Markov Chain Monte Carlo

Markov chain Monte Carlo (MCMC) methods provide powerful and widely applicable algorithms for simulating from probability distributions, including complex and high-dimensional distributions.

It is combined with two parts, Markov Chain and Monte Carlo.

1. Monte Carlo

Monte Carlo is a method that generate random numbers to deal with some problems. One classic method to generate random number is called Middle-Square Method

For example, we can use Monte Carlo Method to estimate the value of \(\pi\).

2. Markov Chain

A. Markov Property

In Stochastic Process, if one specific time is \(x_n\), then the probability of \(x_{n+1}\) is called Markov Property. In probability theory and statistics, the term Markov property refers to the memoryless property of a stochastic process.

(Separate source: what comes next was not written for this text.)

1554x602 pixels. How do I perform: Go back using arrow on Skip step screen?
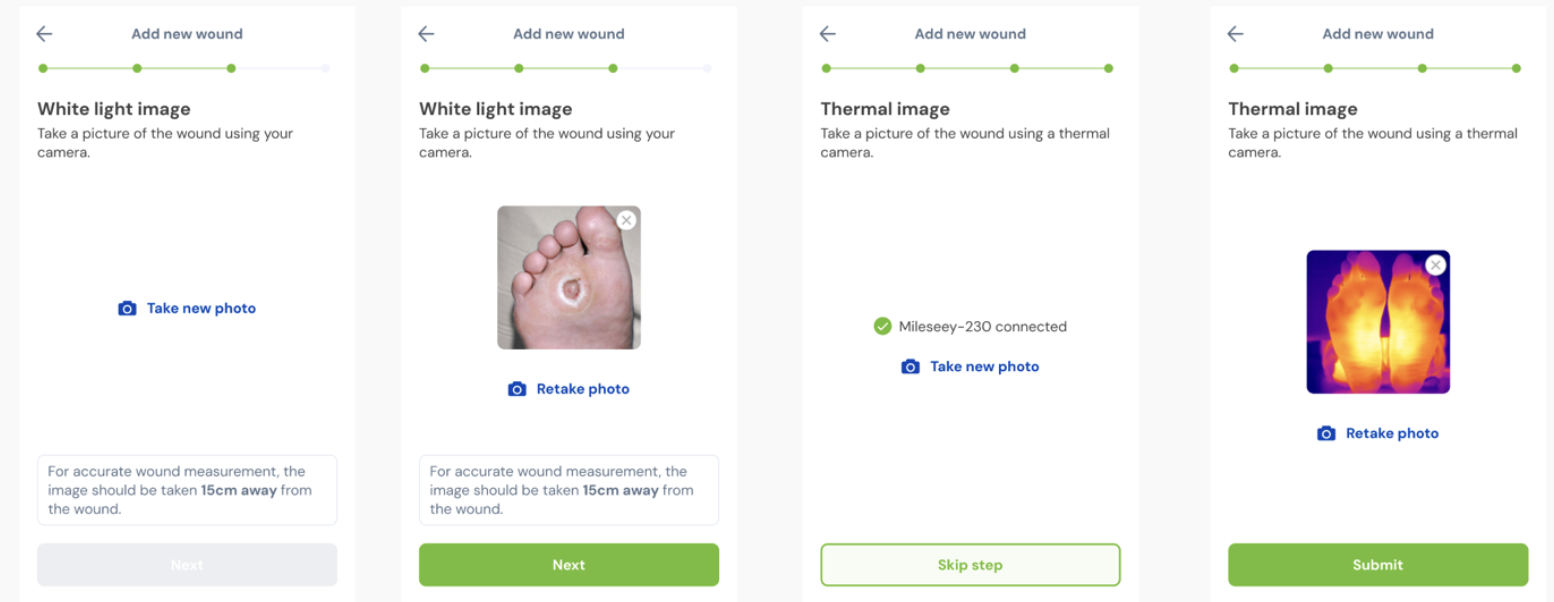(827, 34)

In Mathematical Formula, it can be written as:

\[p(X_{n+1}=k|X_n=k_n,X_{n-1}=k_{n-1},...,X_1=k_1)=p(X_{n+1}=k|X_n=k_n)\]

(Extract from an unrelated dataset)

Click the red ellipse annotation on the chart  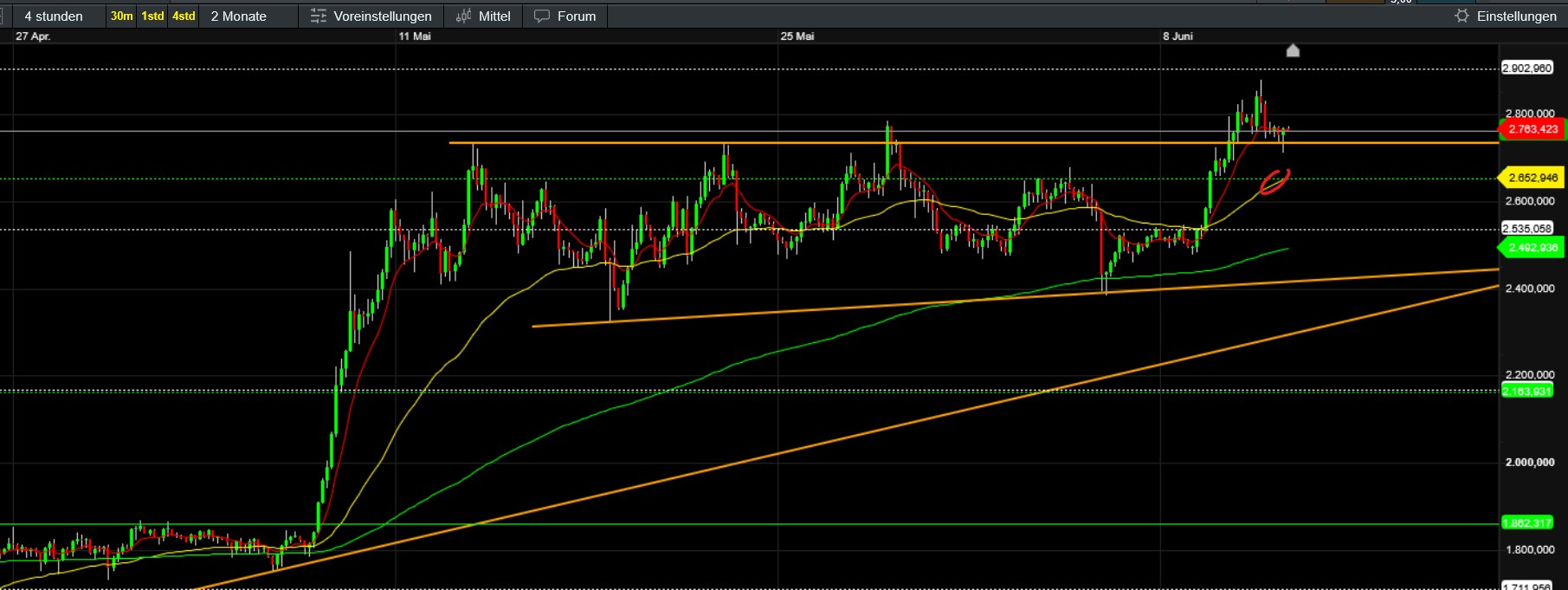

So, if one process has Stochastic Process, it can also be called Markov Process.

B. The Stationary Distribution

For example, you have a Transition Rate Matrix, and you write it as \(Q\).

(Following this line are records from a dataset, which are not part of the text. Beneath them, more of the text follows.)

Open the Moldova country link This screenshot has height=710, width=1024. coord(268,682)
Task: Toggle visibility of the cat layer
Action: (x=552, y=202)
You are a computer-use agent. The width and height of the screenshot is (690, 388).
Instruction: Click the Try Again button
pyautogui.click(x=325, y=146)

For example, we have our \(Q\) matrix as: \(\begin{equation*} \begin{bmatrix} 0.9 & 0.075 & 0.025 \\ 0.15 & 0.8 & 0.05 \\ 0.25 & 0.25 & 0.5 \end{bmatrix} \end{equation*}\)

Suppose we have \(3\) points, then \(Q_{11}\) means the probability from point A to itself is \(0.9\).

Suppose our orignal state is \(s_0=[0,1,0]\), then the probability of next statement will be \(s_1=s_0 Q = [0.15,0.8,0.05]\). So, \(s_2=s_1 Q=s_0 Q^2\).

Stationary Distribution means we will get one Stationary statement such that \(sQ=s\), it can also be written as \(s(Q-I)=0\), then we call this \(s\) as Stationary Distribution.

From above example, our final Stationary Distribution \(s = [0.625, 0.315, 0.0625]\). Whatever your orignal state is, your final Stationary Distribution will be the same.

The stationary state distribution is important because it lets you define the probability for every state of a system at a random time.

3. MCMC

After introduced Monte Carlo and Markov Chain, then let’s get the definition of Markov Chain Monte Carlo. For example, if we already know the probability density function of one distribution (like \(\beta\) Distribution), how can we get the sample from this distribution?

MCMC provides us an algorithm that generate random sample from distribution. First, we need to know the following equations.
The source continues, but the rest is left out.